Wattenberg's approach was holistic and anthropological. After the success of her book, Wattenberg built a website and a blog, which continue to flourish today. She knows she has found her calling in life, and is confident that she will have work for years to come because, "there is always more to say and do because there are always new names. There is a new audience each year with each new generation having babies, and names are everywhere. They are ingrained in every part of our culture."

Moss also became interested in the process of naming babies after becoming a mother. After creating her encyclopedia, she transferred it to her website, www.babynames.com. Once the site went live, Moss says, people kept on writing in requesting help with naming their baby. Now the site enjoys one and a half million unique viewers each month, and is considered to be one of the most authoritative resources for baby names in the world.

The site's success helped Moss move in a more personal direction. "After a number of television and radio appearances, I started a personal consultant business where I interview families and help them resolve their name conflict so that they can select a name for their baby," she said.


The popularity of baby naming

Baby naming really took off in the mid-1990s, thanks to two major developments. First, the Social Security Administration began compiling lists of baby names from birth certificates. The lists effectively became popularity statistics, creating a competition over baby names, says Wattenberg: The public became more aware of what the most favored names were, and a "Jones effect" was created.

But it was the explosion of the Internet that had the biggest impact on the baby naming industry. Suddenly, people had quick and easy access to tons of information -- baby names included. Moss says that her website really helped launch the popularity of her baby name encyclopedia. "We started the BabyName website with a message board and the baby encyclopedia. The message board is what made the site popular because it drew input from other people not in your immediate circle. All of a sudden, parents could get baby name advice from tons of different people."


Surprising facts about the baby naming industry

What most surprised Moss was the fact that people really want to fit in: "They tend to choose names that are really popular. They really want that No. 1 name. I thought that more people would want to be unique."

Also, because of the effects of the Internet and pop culture, trends in baby names have really sped up. The popular names used to change every 10 years, whereas now they change every three to four years. For example, all of the characters from the Twilight series have very old names (Edward, Esme) -- and Moss says that they are definitely gaining in popularity and emerging as "fan favorites." That constant flow of information keeps everything fresh.

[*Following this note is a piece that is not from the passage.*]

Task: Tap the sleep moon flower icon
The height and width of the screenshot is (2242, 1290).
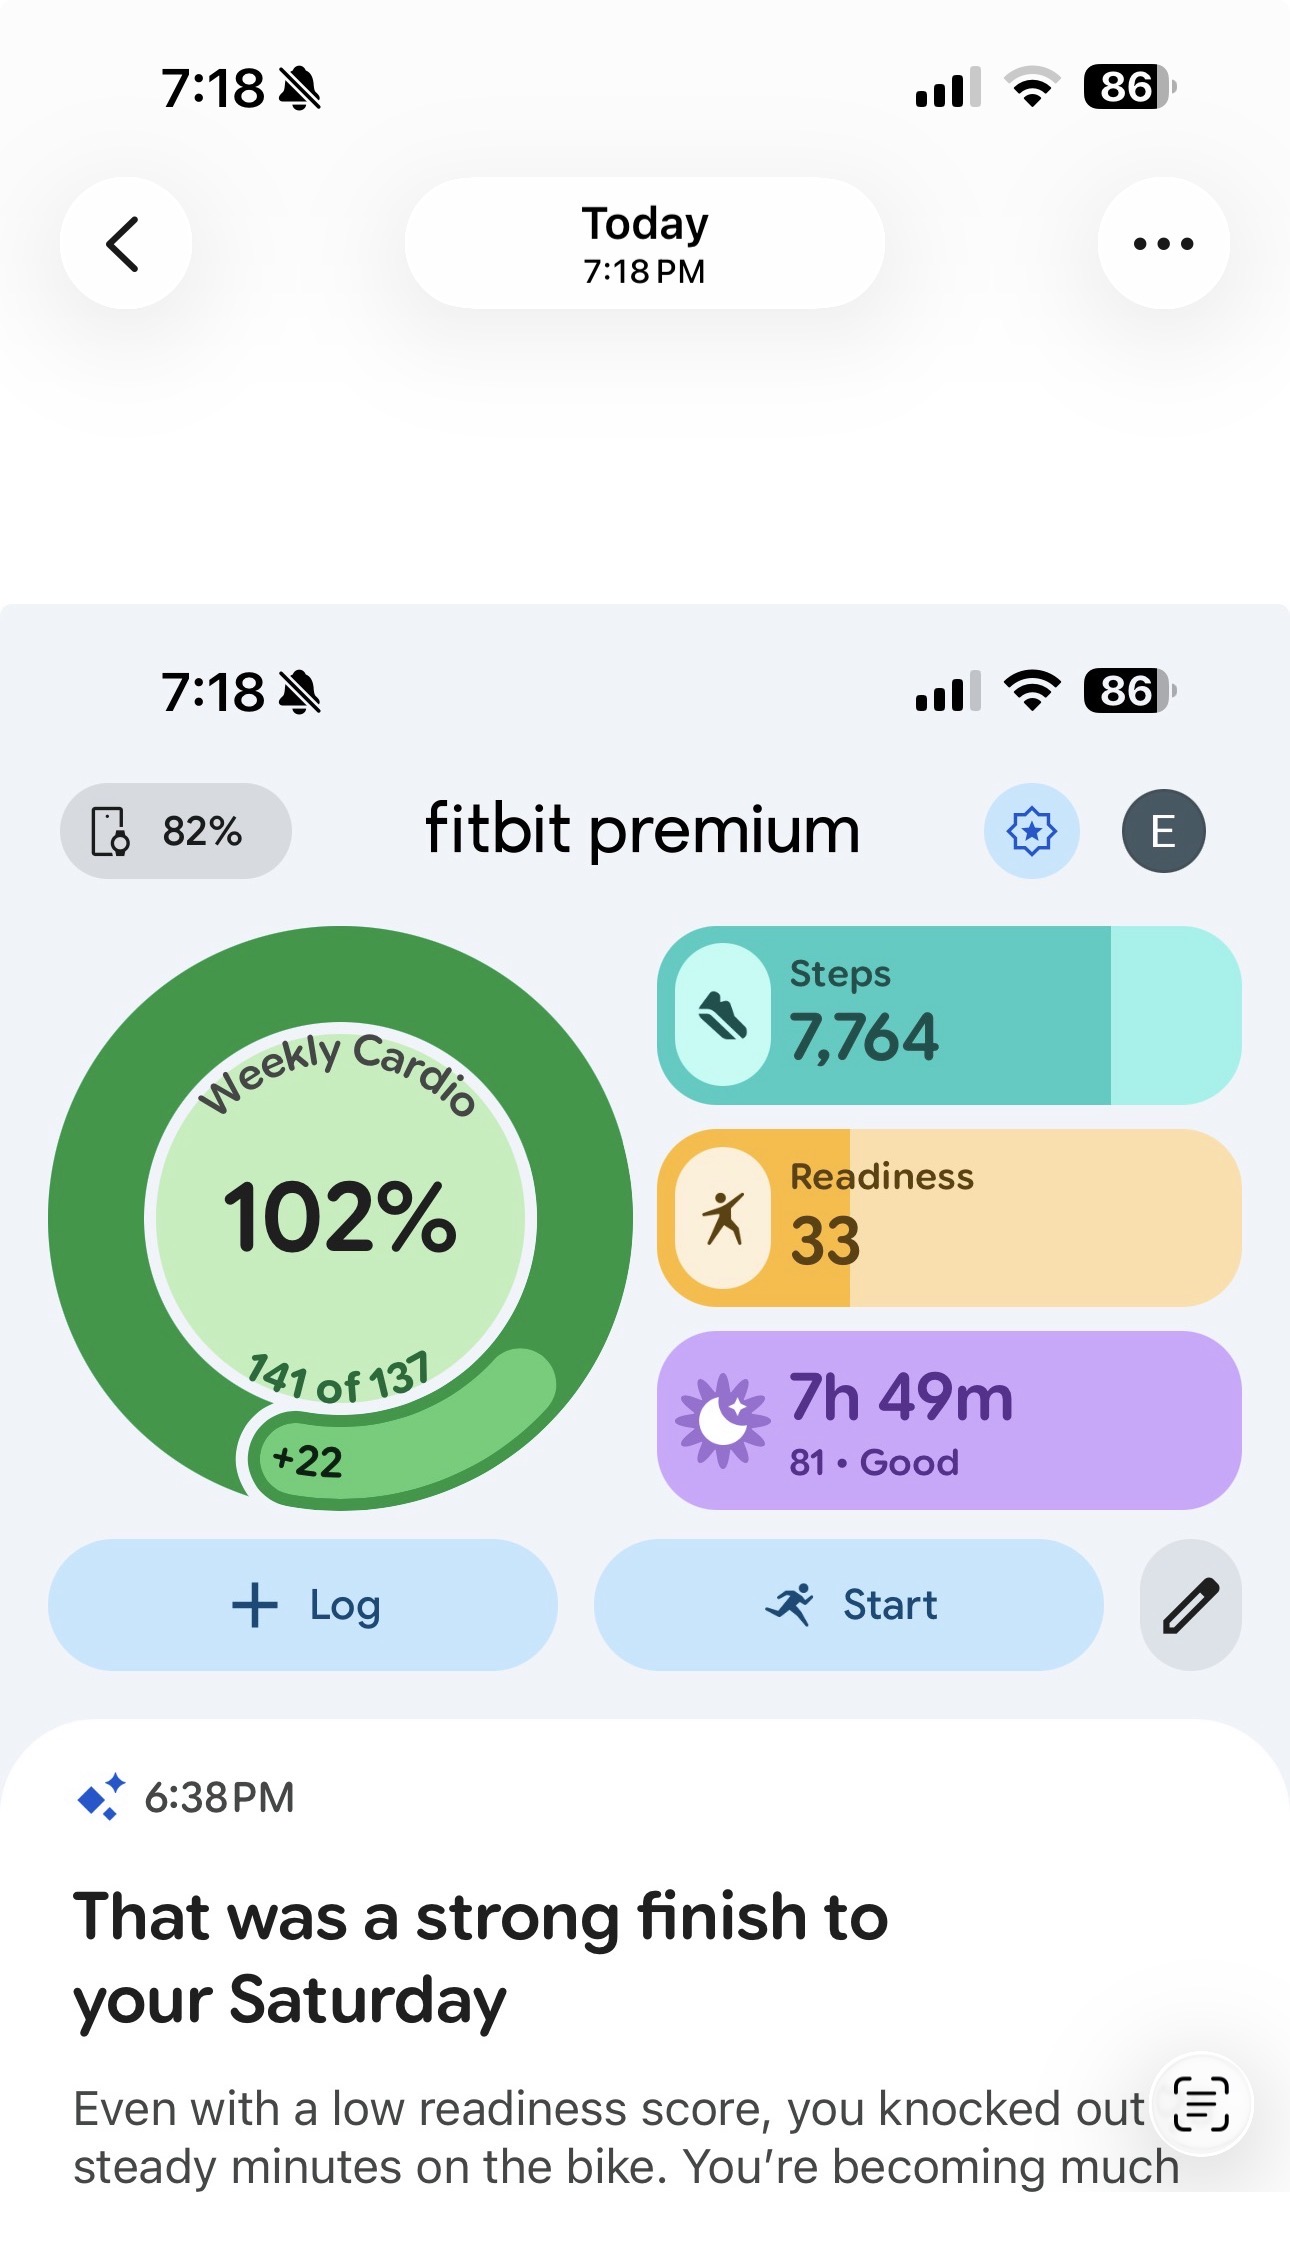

One of the biggest trends in baby naming now is to use family names or surnames, such as Jackson or Harrison, as a first name, Moss notes.

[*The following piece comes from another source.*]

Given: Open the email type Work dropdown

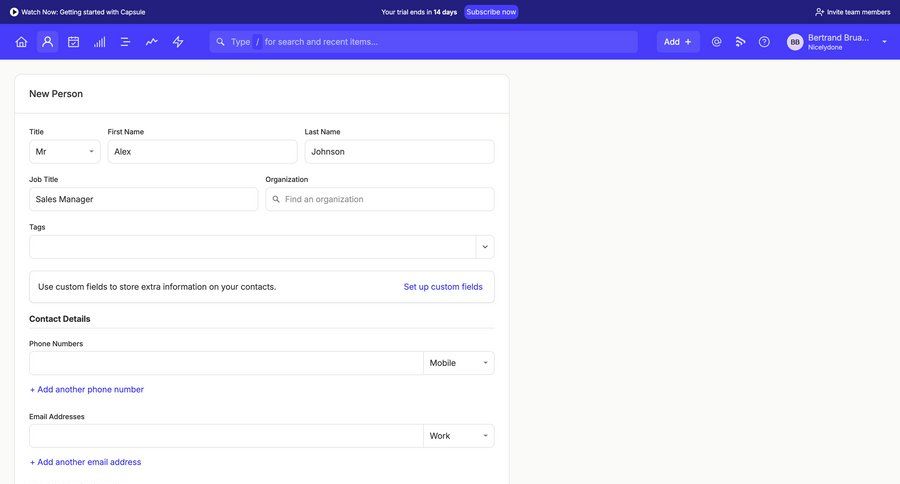Looking at the screenshot, I should [459, 436].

How do you get a job as a baby namer?

Wattenberg's advice is simple and is not just applicable to this field: "You have to think about what it is you do best, because there is no single formula for this job."

Moss cautions against thinking that just because you like names, you can do the job. Remember that science is behind the ranking of baby names, the trends of baby names, and the meaning of names. "I spent 10 years in the trenches, doing research before my site went online," she notes.

According to Moss, if you want to become a baby naming expert, you can:

1. Study onomastics (the origins of names) and linguistics.

2. Do a lot of research on your own.

3. Compile and organize all the information you come across.

Above all else, Moss recommends "keeping your day job, because baby naming is a great hobby, but it won't make you rich."